Poachers strike pregnant elk cow

Lake Cowichan Wilderness Watch members were deeply troubled to find the remains of an elk cow and her unborn fetus this week.

The Cowichan Lake area is known for its herds of elk. The majestic creatures venture close to human communities

The Cowichan Lake area is known for its herds of elk. The majestic creatures venture close to human communities

Lake Cowichan Wilderness Watch members were deeply troubled to find the remains of an elk cow and her unborn fetus this week.

The remains were left following a poaching incident and were reported to Denis Martel of Wilderness Watch on Sunday, Feb. 12. He went out Monday morning with Larry Williams, another Wilderness Watch member.

“Someone phoned me about seeing a poached [elk] calf and a bunch of birds flying around so I went up and had a look. It wasn’t a calf at all; it was a cow head, just the head. And when I looked a little further, there was an unborn fetus beside it as well.

“When we went out, we saw the birds flying around. They were swooping right down onto the truck, they were trying to deter us.
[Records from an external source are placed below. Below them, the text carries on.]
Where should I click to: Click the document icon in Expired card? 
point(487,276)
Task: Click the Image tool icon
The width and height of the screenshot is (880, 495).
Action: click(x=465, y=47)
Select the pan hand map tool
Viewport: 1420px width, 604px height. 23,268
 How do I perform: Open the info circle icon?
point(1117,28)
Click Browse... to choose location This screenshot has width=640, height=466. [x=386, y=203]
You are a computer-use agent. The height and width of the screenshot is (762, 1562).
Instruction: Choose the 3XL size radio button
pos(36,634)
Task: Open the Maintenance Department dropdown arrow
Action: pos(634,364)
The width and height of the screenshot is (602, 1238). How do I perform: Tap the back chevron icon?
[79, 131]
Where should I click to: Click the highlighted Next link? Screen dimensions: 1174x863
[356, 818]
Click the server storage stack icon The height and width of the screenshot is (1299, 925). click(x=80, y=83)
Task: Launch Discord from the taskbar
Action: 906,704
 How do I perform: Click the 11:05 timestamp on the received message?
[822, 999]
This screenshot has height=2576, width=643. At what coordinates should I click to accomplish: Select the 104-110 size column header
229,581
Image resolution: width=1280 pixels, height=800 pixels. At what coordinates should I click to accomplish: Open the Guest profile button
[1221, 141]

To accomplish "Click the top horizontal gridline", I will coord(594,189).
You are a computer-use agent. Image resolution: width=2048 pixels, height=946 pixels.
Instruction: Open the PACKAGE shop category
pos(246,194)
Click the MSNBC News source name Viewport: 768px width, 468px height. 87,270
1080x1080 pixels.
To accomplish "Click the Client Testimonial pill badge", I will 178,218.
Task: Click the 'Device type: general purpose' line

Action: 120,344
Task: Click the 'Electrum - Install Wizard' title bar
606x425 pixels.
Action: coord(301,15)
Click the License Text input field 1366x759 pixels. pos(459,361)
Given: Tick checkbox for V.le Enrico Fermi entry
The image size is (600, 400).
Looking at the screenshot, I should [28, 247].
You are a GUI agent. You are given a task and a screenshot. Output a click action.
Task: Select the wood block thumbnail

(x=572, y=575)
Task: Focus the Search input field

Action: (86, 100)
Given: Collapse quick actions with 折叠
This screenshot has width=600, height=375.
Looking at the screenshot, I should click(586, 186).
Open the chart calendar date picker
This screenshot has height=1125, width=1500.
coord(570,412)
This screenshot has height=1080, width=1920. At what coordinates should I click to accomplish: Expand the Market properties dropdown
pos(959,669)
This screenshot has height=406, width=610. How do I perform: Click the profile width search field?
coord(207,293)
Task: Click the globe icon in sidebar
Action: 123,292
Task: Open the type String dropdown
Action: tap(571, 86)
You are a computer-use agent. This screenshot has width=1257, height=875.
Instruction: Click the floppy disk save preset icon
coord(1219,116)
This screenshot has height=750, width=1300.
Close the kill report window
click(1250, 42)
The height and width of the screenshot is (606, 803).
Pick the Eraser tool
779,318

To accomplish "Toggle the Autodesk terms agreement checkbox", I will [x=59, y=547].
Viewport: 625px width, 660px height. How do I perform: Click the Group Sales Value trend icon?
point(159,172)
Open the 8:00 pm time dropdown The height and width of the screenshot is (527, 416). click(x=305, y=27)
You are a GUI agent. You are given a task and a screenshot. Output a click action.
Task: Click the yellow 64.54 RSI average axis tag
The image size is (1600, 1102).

They wanted it for themselves.”

Even though the experienced outdoorsmen had seen such sights before, they were still distressed by what they found. “It’s shocking; people should be mad about this,” Martel said.

When Wilderness Watch finds the site of such a butchery, members phone the RAPP (Report All Poachers and Polluters) number. It’s 1-877-952-7277, and it’s open 24-7.

“That information goes onto the conservation officer’s computer and they deal with it as soon as possible. Then they get back to me,” Martel explained.

“It’s a sad, sad thing that happens. Unfortunately poaching never stops, for whatever reason. I don’t know why.”

People that are interested in conservation “go out of our way to increase the herds, to show the public is aware. And I think we’ve done a good job of that in Lake Cowichan. Everybody knows what Wilderness Watch is and what we stand for. But unfortunately this happens. And when this happens, to this degree, we need to make it public, then communication is rampant and it gives the public themselves to voice their concerns to the powers that be, by phoning conservation or wherever they choose to do that,” he continued.

He’s only identifying the site in a very general way, though.

“I made that mistake many, many years ago. I was new and I saw these seven elk and I posted the picture and the next day they were all dead, only because I said exactly where I saw them,” Martel said.

“But I’ve learned my lesson: now we say this was in the Cowichan Lake area.”